Excipients differentially influence the conformational stability and pretransition dynamics of two IgG1 monoclonal antibodies.

Since immunoglobulins are conformationally dynamic molecules in solution, we studied the effect of stabilizing and destabilizing excipients on the conformational stability and dynamics of two IgG1 monoclonal antibodies (mAbs; mAb-A and mAb-B) using a variety of biophysical approaches. Even though the two mAbs are of the same IgG1 subtype, the unfolding patterns, aggregation behavior, and pretransition dynamics of these two antibodies were strikingly different in response to external perturbations such as pH, temperature, and presence of excipients.
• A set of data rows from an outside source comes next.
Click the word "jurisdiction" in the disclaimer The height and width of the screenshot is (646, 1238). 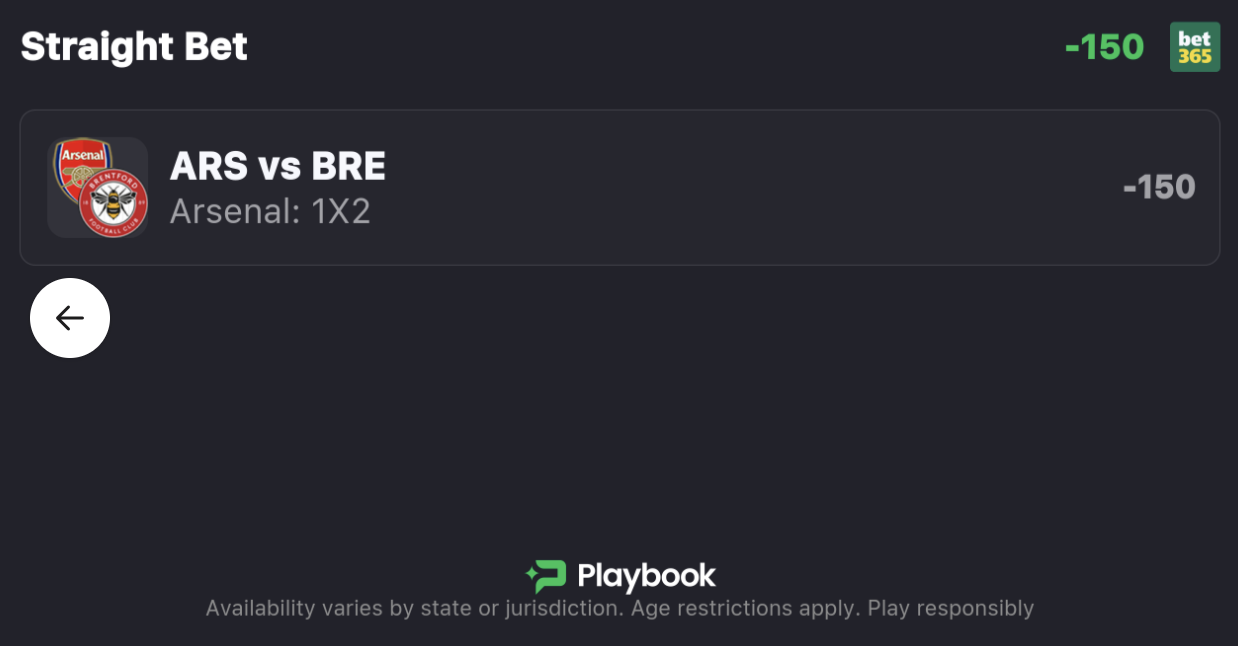click(561, 608)
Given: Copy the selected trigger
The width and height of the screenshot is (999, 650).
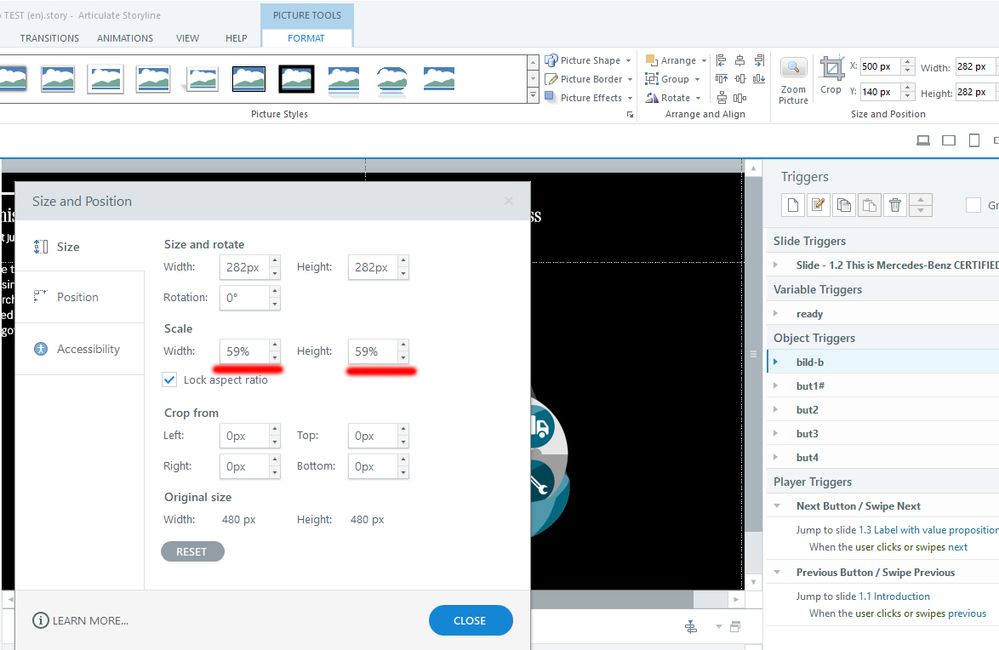Looking at the screenshot, I should click(844, 205).
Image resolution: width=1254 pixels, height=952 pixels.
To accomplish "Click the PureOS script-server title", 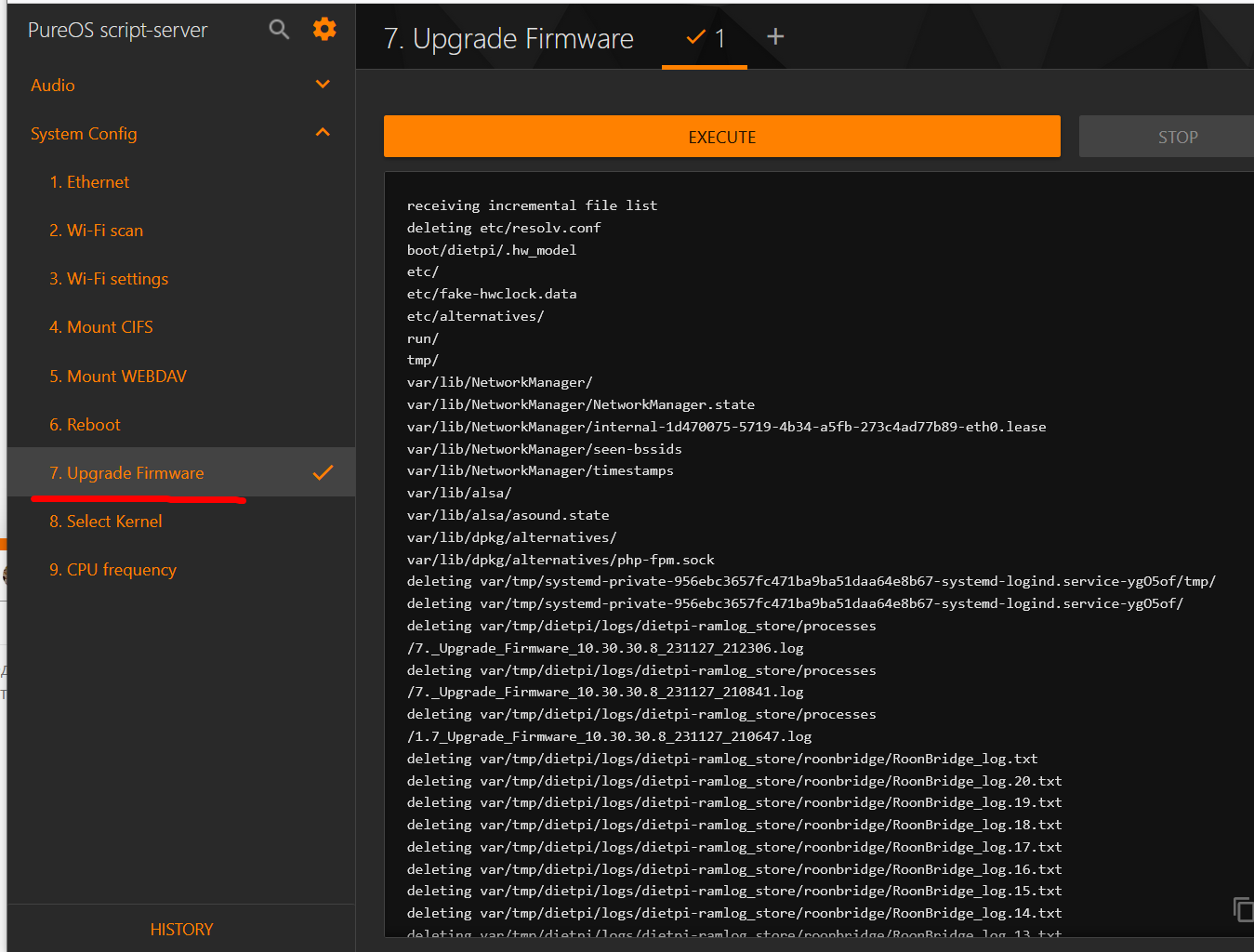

Sucrose and arginine were identified as stabilizers and destabilizers, respectively, on the basis of their influence on conformational stability for both the IgG1 mAbs. The two excipients, however, had distinct effective concentrations and different effects on the conformational stability and pretransition dynamics of the two mAbs as measured by a combination of differential scanning calorimetry, high-resolution ultrasonic spectroscopy, and red-edge excitation shift fluorescence studies. Stabilizing concentrations of sucrose were found to decrease the internal motions of mAb-B, whereas arginine marginally increased its adiabatic compressibility in the pretransition region. Both sucrose and arginine did not influence the pretransition dynamics of mAb-A. The potential reasons for such differences in excipient effects between two IgG1 mAbs are discussed.